I think we’ve reached the point where great effects are so plentiful and “easy” that they can get out of the way and the writers can actually write a real science fiction story and not just an action movie with aliens or robots. And even a smaller, independent film like Ex Machina can have stunning effects. (Though honestly, the script probably didn’t really need them.)
Ava’s look certainly added to the unsettling feel, but if you were willing to accept a practical makeup effect instead, and stripped out some of the modern references, it could have been made 20 years ago just fine.
And when you do have the big budget, you can get stuff like Interstellar, which, while I didn’t really love it, felt like a Clarke or Asimov novel brought to the screen. Or Inception, which again, I didn’t love, but asked real interesting questions about reality, while having stunning visuals to boot.

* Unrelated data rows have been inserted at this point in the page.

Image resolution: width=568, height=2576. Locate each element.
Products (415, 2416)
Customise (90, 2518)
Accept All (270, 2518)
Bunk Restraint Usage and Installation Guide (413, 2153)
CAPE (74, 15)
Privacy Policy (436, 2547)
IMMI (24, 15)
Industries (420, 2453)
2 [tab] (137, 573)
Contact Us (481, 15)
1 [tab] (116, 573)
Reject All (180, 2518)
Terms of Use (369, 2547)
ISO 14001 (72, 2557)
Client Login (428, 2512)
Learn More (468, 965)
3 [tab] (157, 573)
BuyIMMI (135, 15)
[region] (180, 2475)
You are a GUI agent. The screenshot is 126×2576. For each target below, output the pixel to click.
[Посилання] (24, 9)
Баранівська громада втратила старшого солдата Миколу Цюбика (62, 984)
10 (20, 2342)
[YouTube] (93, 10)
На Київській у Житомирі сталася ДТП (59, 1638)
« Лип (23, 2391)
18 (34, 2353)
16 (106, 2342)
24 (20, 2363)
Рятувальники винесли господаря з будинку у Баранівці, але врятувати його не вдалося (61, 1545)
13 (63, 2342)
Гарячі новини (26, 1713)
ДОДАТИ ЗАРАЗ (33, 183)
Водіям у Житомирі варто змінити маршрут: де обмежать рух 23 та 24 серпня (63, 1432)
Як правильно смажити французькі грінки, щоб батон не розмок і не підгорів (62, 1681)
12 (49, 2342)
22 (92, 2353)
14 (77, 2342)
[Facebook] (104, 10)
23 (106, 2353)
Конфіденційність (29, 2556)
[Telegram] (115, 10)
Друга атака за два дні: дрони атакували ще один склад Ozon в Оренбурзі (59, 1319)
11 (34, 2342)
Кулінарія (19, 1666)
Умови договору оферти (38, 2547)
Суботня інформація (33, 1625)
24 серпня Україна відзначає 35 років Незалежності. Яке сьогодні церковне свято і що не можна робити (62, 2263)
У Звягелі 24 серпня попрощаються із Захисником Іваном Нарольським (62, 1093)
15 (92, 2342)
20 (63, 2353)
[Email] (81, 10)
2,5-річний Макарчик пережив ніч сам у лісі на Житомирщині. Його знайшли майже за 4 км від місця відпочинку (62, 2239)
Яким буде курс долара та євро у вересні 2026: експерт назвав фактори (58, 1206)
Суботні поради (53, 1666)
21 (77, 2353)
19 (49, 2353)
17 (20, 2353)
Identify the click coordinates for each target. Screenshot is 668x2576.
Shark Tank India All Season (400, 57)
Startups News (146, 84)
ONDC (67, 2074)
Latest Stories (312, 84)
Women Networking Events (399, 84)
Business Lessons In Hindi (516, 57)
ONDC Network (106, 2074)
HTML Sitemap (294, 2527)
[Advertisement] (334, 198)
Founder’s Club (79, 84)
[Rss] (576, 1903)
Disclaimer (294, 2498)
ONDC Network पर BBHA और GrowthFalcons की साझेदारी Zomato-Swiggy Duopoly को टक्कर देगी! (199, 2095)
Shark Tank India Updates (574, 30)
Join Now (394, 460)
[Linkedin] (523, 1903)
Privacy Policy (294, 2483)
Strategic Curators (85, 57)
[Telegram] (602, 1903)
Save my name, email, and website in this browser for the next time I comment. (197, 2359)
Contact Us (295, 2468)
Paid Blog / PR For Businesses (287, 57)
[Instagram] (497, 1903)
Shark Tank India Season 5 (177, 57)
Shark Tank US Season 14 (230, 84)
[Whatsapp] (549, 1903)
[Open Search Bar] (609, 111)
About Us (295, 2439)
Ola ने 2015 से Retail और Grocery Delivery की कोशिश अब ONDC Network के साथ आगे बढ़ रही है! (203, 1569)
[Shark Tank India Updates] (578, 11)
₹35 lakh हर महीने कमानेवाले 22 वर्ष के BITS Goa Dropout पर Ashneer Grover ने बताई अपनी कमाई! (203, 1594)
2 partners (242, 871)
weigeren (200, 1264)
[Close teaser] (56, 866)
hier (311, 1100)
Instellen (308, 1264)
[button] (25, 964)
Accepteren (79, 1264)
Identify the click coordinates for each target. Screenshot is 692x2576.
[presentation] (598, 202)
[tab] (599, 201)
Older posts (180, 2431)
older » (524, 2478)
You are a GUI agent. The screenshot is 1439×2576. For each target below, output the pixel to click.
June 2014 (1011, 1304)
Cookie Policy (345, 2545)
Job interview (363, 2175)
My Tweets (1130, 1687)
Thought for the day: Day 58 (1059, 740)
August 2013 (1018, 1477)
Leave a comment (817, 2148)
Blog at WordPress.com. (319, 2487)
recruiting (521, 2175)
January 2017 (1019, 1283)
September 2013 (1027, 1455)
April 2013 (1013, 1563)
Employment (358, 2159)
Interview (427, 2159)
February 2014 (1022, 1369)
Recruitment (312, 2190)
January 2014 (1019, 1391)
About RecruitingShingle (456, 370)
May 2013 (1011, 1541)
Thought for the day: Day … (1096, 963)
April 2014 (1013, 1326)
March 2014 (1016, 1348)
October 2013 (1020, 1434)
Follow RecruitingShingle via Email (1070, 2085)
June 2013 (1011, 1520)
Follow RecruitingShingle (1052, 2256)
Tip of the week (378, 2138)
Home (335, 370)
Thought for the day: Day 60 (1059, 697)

That, and with all the technological wonders of the past 50 years or so, science fiction is getting closer to reality. While I know intellectually that humans haven’t been on Mars, while I was watching it, The Martian felt almost as much of a historical fiction piece as Apollo 13 did.
I think it’s just a matter of the time being right in terms of what we can do on the screen, what we can do in real life, and what people are willing to accept and take seriously. (There’s a lot less looking down on scifi as childish than there was 20 or 30 years ago).
(On the other hand, I found Gravity too schmaltzy and hollywood-predictable. Decent movie, and the scene of the initial accident is stunning and harrowing, but all the stuff with her daughter… ugh. I loved the fact that The Martian forewent all that and never gave him a daughter or a wife back home to pine for, and barely mentioned his parents. (if at all… that might have been in the book only.)